When politicians and pundits talk about immigrants, they far too often use language that makes it seem like immigrants are… other. Not real Americans. Not able to be trusted. Their histories, experiences, and native languages, those should be pushed aside in favor of the “melting pot” of English. At the same time, stories of immigrant families are noticably absent from our pop culture. While millions of North Americans are growing up as children of immigrants, you can count the number of third-culture kids on TV on one hand.

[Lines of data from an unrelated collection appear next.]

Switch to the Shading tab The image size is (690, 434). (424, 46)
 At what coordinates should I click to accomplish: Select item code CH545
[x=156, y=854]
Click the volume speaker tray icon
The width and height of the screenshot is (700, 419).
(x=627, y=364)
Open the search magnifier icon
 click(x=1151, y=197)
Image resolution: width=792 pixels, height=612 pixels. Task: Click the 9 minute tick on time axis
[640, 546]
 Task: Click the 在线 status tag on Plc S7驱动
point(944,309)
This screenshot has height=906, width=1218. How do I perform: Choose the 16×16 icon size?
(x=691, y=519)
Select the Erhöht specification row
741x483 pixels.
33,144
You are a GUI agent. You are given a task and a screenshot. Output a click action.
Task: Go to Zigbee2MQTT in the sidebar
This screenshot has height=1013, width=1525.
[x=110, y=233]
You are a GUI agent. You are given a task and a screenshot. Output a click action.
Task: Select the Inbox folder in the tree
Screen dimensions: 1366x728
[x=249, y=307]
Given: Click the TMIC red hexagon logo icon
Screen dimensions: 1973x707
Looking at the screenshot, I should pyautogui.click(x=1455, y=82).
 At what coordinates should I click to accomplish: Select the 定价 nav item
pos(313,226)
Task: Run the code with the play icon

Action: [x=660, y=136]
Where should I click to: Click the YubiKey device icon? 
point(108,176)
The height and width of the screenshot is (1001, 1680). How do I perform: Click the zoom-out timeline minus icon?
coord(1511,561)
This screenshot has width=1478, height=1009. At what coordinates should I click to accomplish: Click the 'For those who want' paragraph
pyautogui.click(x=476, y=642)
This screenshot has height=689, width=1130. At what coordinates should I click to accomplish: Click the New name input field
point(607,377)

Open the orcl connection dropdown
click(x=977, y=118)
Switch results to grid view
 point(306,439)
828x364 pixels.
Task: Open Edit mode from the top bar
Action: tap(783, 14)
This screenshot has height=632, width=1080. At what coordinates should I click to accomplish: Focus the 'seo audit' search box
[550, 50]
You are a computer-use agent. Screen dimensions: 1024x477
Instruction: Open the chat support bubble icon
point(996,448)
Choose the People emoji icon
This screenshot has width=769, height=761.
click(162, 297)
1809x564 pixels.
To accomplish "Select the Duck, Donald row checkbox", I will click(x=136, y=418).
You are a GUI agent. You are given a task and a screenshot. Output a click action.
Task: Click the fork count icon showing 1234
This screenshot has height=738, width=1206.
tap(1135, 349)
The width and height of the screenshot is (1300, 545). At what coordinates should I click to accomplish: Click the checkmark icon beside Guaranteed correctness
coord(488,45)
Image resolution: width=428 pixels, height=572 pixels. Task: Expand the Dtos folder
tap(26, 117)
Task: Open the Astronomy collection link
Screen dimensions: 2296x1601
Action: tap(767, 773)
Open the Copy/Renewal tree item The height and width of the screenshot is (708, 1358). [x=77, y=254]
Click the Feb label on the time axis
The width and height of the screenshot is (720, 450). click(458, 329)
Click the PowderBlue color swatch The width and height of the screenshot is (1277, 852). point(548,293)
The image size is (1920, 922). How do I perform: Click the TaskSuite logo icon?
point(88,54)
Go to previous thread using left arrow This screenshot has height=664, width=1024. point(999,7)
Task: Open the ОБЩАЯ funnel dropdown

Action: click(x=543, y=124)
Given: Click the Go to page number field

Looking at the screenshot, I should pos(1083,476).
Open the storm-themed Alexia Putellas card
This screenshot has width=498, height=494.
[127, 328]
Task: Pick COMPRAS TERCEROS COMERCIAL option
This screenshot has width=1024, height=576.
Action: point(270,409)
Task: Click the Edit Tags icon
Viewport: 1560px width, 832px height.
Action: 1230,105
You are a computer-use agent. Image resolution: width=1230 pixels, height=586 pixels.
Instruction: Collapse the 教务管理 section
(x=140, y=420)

Today's episode shares the personal stories of people growing up as first-generation Americans and Canadians. The people we interview discuss navigating their parents' traditions with their own personal politics and learning to value where they come from—despite all the cultural forces that erase immigrant stories. This episode features linguist and psychologist Julie Sedivy, poet Fatimah Asghar, filmmaker Anne Galisky, journalist Belinda Cai, and podcaster TK Matunda. Listen in.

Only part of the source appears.